PROBLEM DETAILS
For each line in the data that includes "computer", make a copy.

INFORMATION SUPPLIED
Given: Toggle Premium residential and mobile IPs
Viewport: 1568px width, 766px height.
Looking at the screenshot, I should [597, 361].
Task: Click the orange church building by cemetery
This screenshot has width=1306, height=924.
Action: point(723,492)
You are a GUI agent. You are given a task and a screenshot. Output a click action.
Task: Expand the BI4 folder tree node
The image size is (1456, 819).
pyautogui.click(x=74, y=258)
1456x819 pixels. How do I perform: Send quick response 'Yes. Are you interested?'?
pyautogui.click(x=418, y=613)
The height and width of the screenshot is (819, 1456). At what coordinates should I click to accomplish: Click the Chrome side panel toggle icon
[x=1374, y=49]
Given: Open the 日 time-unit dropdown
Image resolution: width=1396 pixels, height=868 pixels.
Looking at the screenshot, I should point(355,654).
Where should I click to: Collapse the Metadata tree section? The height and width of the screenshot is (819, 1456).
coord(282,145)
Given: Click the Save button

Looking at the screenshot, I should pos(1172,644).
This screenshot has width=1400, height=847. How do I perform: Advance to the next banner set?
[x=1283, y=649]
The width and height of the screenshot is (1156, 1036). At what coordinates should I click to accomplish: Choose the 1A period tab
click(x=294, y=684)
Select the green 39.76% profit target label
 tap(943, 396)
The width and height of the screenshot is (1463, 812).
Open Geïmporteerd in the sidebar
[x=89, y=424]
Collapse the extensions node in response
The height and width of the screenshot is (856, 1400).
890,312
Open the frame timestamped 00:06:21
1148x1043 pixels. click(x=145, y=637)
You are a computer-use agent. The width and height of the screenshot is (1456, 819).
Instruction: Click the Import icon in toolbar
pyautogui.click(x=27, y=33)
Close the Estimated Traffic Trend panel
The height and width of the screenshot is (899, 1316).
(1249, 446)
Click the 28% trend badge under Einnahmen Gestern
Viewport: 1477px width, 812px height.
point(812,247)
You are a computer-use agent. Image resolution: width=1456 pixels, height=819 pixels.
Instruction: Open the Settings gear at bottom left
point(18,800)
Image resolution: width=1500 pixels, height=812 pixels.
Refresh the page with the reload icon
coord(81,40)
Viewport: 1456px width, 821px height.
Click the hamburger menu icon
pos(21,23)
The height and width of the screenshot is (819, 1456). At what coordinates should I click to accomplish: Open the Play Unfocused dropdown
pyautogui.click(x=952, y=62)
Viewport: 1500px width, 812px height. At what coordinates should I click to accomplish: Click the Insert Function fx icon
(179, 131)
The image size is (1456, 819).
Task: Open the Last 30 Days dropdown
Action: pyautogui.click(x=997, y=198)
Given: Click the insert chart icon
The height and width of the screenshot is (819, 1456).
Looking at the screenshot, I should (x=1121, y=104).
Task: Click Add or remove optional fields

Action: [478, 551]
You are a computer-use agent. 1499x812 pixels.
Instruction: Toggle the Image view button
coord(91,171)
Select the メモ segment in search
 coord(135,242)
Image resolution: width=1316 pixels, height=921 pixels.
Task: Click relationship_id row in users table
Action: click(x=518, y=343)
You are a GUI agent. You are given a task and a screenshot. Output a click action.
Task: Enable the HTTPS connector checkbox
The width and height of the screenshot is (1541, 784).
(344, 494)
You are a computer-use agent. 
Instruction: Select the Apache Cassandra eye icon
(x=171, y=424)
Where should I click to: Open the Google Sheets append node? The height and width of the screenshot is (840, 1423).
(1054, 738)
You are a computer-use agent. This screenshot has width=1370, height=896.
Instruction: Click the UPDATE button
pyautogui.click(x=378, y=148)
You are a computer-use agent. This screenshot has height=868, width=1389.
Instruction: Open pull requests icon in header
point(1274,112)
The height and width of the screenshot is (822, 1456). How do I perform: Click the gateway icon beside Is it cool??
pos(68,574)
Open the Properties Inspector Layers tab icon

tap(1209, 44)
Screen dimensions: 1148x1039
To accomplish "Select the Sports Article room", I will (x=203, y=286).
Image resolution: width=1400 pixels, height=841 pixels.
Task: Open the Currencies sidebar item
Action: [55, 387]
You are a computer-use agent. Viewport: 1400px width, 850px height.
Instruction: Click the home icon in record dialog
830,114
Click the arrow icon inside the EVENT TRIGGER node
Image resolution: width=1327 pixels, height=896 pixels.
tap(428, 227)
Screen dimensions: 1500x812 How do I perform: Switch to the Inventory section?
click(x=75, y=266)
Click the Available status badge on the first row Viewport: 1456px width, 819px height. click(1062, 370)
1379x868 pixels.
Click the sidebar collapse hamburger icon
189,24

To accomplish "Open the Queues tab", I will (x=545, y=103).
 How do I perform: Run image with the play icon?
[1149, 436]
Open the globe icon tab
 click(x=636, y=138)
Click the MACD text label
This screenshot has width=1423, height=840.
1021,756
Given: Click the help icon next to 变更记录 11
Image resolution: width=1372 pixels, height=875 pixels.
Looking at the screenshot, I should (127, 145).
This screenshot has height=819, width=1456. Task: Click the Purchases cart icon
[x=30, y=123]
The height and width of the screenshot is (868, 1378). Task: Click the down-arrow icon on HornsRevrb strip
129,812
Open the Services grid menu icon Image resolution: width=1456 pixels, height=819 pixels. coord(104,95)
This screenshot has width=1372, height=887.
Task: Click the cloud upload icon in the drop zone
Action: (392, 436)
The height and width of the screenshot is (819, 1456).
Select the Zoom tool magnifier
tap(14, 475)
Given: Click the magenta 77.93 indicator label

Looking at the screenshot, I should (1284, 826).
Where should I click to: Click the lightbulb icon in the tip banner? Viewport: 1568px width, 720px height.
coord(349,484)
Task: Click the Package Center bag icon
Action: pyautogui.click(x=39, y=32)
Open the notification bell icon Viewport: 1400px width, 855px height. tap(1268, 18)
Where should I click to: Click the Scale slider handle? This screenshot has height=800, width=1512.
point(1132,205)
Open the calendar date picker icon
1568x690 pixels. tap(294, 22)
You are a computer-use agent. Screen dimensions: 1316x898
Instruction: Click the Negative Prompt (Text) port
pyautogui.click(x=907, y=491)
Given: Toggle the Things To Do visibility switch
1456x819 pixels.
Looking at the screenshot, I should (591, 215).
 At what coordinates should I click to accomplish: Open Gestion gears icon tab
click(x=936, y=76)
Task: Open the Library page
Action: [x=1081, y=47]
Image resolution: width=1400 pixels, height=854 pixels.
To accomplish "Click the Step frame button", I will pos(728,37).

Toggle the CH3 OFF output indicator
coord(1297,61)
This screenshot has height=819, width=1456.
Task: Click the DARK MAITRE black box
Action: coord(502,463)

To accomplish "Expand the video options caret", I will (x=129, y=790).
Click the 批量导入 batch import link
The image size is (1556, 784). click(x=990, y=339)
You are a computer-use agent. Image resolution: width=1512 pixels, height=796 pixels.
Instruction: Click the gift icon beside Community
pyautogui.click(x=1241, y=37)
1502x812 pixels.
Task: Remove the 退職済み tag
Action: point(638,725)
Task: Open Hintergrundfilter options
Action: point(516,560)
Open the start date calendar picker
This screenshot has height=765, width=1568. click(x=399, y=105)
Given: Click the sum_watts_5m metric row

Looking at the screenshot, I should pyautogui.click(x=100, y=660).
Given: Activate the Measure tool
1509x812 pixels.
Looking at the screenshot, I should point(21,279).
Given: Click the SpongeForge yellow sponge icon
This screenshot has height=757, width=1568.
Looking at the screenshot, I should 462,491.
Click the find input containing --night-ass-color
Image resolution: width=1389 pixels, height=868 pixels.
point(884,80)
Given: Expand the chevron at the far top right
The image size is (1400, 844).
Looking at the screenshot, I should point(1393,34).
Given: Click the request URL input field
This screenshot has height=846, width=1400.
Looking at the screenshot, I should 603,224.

RESULT
You are a computer-use agent. The width and height of the screenshot is (1456, 819).
You are a computer-use agent. Image resolution: width=1456 pixels, height=819 pixels.
You are a computer-use agent. 1499x812 pixels.
You are a computer-use agent. 
You are a computer-use agent. This screenshot has width=1370, height=896.
You are a computer-use agent. This screenshot has height=868, width=1389.
You are a computer-use agent. Viewport: 1400px width, 850px height.
You are a computer-use agent. Screen dimensions: 1316x898
You are a computer-use agent. Image resolution: width=1512 pixels, height=796 pixels.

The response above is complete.